Du côté de l’accueil, trois épisodes mettent en scène des femmes, à l’époque plus directement victimes de la morale sociale patriarcale : c’est la femme adultère (Jean 7, v. 53 – 8, v. 11) que Jésus renvoie sans la condamner ; c’est la femme samaritaine que Jésus ne juge pas malgré ses cinq maris passés et son conjoint présent (Jean 4, v. 18) ; c’est la femme pécheresse dont Jésus accepte les hommages pour le moins ambivalents (Luc 7, v. 36-50). Toujours, la personne prime sur la morale.

Les idées novatrices de Paul

Chez Paul, le double souci de la personne et de l’équilibre de la communauté ecclésiale s’enracine dans des convictions théologiques fortes : en Christ, les distinctions fondamentales qui structurent la société sont secondes. « Il n’y a plus ni juif ni grec […] ni masculin ni féminin ! » (Galates 3, v. 27-28). Tout aussi fondamentale, sa parole au nom du « temps favorable » inauguré par l’évènement de Pâques : « Que ceux qui sont mariés soient comme non mariés » (1 Corinthiens 7, v. 29-31). L’identité ne se joue pas dans la situation maritale ou même l’orientation sexuelle !

Quelques exemples concrets illustrent cette pastorale. Pour l’apôtre, la vie conjugale se caractérise par une stricte réciprocité entre hommes et femmes : 1 Corinthiens 7, v. 1-16 est exemplaire sur ce point et, au-delà des caricatures attachées à la figure de Paul, ce passage a des accents résolument modernes ! Il est significatif que Paul puisse, comme apôtre dans sa communauté, assumer les deux « fonctions parentales » sans les attribuer à l’un et l’autre sexe (cf. 1 Thessaloniciens 2, v. 7 et 11). S’agissant du mariage, Paul, à l’image du judaïsme de son temps, est en rupture avec le monde romain : la fidélité prônée constitue une défense du plus faible (fonction première de la loi), donc de la femme.
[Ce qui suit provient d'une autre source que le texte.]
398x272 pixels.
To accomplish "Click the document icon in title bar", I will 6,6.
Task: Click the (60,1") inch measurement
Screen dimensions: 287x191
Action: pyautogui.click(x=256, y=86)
Dans l’épître aux Éphésiens, les « codes domestiques » reprennent le modèle patriarcal de l’époque et sa hiérarchie habituelle : homme, femme, enfant, esclave. Le « subordonné » doit soumission au « supérieur » (Éphésiens 5, v. 22 et suivants). Cependant, tout ceci est ordonné à un préalable : « Dans la crainte du Christ, soyez soumis les uns aux autres » (Éphésiens 5, v. 21). Le cadre culturel est questionné au nom de la foi au Christ.

Concernant l’homosexualité, ce que Paul fustige dans le passage principal où il traite de ce sujet (Romains 1, v. 26-28), à savoir le mode de vie des élites romaines, ne recouvre pas les mêmes réalités que celles que nous mettons aujourd’hui sous ce terme. De plus il s’agit, pour l’apôtre, de souligner que l’humanité est en écart avec la volonté de Dieu. Mais il ne vise en aucun cas des personnes précises dont il s’agirait de « corriger » les pratiques.